**WHAT IS REQUIRED**: Below are lines of data, and only some are wanted. Please repeat exactly those from the line that has "Click the Cloud" through the line that has "Open the 更多 options menu".

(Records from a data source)
☆ ☆ ☆ ☆

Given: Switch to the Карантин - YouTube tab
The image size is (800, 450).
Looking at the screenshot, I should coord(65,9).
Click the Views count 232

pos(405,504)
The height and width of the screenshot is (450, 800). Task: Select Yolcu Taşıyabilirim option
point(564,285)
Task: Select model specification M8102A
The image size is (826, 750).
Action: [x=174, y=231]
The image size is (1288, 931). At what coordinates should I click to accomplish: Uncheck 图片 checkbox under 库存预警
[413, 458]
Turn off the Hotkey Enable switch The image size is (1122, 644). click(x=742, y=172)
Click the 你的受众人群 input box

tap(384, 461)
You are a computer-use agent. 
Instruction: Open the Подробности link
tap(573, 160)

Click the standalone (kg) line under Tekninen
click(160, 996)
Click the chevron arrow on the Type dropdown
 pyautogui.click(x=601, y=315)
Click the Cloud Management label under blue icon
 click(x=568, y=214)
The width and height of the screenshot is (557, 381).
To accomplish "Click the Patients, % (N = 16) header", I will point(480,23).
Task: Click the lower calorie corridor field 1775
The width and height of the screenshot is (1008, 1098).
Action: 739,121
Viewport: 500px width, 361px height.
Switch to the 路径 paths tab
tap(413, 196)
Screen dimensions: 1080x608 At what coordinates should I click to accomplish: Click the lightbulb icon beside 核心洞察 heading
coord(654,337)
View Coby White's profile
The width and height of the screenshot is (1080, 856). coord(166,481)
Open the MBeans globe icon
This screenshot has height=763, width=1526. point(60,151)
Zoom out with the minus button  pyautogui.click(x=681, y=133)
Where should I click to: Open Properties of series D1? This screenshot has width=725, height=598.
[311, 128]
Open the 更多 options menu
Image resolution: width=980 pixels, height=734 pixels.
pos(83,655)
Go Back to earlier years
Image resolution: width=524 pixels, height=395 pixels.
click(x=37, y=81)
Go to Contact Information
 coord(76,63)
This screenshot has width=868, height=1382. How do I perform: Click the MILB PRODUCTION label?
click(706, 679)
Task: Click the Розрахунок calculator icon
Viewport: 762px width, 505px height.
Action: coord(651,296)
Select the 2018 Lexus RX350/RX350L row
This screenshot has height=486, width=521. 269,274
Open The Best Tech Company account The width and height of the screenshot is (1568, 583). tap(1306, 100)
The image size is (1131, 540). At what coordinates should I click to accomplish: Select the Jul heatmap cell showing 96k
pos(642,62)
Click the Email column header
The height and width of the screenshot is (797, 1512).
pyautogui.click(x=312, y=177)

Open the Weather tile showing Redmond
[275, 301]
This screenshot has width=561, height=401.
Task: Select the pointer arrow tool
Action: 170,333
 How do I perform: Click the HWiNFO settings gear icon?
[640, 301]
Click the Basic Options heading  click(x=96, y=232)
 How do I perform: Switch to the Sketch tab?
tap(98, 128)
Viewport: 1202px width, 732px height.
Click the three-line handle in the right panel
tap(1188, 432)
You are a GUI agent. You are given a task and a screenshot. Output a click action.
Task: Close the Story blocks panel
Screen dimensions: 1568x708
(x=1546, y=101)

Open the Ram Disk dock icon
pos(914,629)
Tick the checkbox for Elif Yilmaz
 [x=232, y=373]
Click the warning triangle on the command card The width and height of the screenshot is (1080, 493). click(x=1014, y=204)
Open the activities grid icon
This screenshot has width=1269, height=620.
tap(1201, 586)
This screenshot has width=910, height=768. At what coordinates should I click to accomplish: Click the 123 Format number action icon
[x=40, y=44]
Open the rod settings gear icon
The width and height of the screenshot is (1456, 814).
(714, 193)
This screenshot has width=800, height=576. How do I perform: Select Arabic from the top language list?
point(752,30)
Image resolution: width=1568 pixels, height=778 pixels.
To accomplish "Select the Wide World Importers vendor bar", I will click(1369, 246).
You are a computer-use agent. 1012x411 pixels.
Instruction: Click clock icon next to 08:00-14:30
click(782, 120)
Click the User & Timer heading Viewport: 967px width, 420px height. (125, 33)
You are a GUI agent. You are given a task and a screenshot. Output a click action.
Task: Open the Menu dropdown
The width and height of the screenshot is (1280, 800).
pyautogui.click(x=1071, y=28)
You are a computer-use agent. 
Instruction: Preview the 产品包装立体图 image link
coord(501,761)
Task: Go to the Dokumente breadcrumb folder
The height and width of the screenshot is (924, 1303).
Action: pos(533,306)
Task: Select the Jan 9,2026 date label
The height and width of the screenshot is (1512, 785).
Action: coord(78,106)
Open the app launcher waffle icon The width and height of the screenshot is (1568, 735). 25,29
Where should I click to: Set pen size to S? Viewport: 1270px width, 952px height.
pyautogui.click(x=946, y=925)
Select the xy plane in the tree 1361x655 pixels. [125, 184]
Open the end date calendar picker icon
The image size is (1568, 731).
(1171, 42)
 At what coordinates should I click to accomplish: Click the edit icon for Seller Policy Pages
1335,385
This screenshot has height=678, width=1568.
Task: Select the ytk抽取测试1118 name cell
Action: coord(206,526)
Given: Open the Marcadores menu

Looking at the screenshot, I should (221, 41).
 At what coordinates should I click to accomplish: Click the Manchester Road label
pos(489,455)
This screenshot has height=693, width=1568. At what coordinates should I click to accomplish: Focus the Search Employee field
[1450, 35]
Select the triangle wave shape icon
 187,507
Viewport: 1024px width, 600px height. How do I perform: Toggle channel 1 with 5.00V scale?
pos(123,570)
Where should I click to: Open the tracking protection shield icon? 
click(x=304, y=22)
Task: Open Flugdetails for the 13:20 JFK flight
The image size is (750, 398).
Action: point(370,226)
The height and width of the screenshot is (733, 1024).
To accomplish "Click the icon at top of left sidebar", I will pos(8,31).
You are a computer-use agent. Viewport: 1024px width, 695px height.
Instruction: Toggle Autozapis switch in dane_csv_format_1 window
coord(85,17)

☆ ☆ ☆ ☆

**REPLY**:
Click the Cloud Management label under blue icon
 click(x=568, y=214)
The width and height of the screenshot is (557, 381).
To accomplish "Click the Patients, % (N = 16) header", I will point(480,23).
Task: Click the lower calorie corridor field 1775
The width and height of the screenshot is (1008, 1098).
Action: 739,121
Viewport: 500px width, 361px height.
Switch to the 路径 paths tab
tap(413, 196)
Screen dimensions: 1080x608 At what coordinates should I click to accomplish: Click the lightbulb icon beside 核心洞察 heading
coord(654,337)
View Coby White's profile
The width and height of the screenshot is (1080, 856). coord(166,481)
Open the MBeans globe icon
This screenshot has height=763, width=1526. point(60,151)
Zoom out with the minus button  pyautogui.click(x=681, y=133)
Where should I click to: Open Properties of series D1? This screenshot has width=725, height=598.
[311, 128]
Open the 更多 options menu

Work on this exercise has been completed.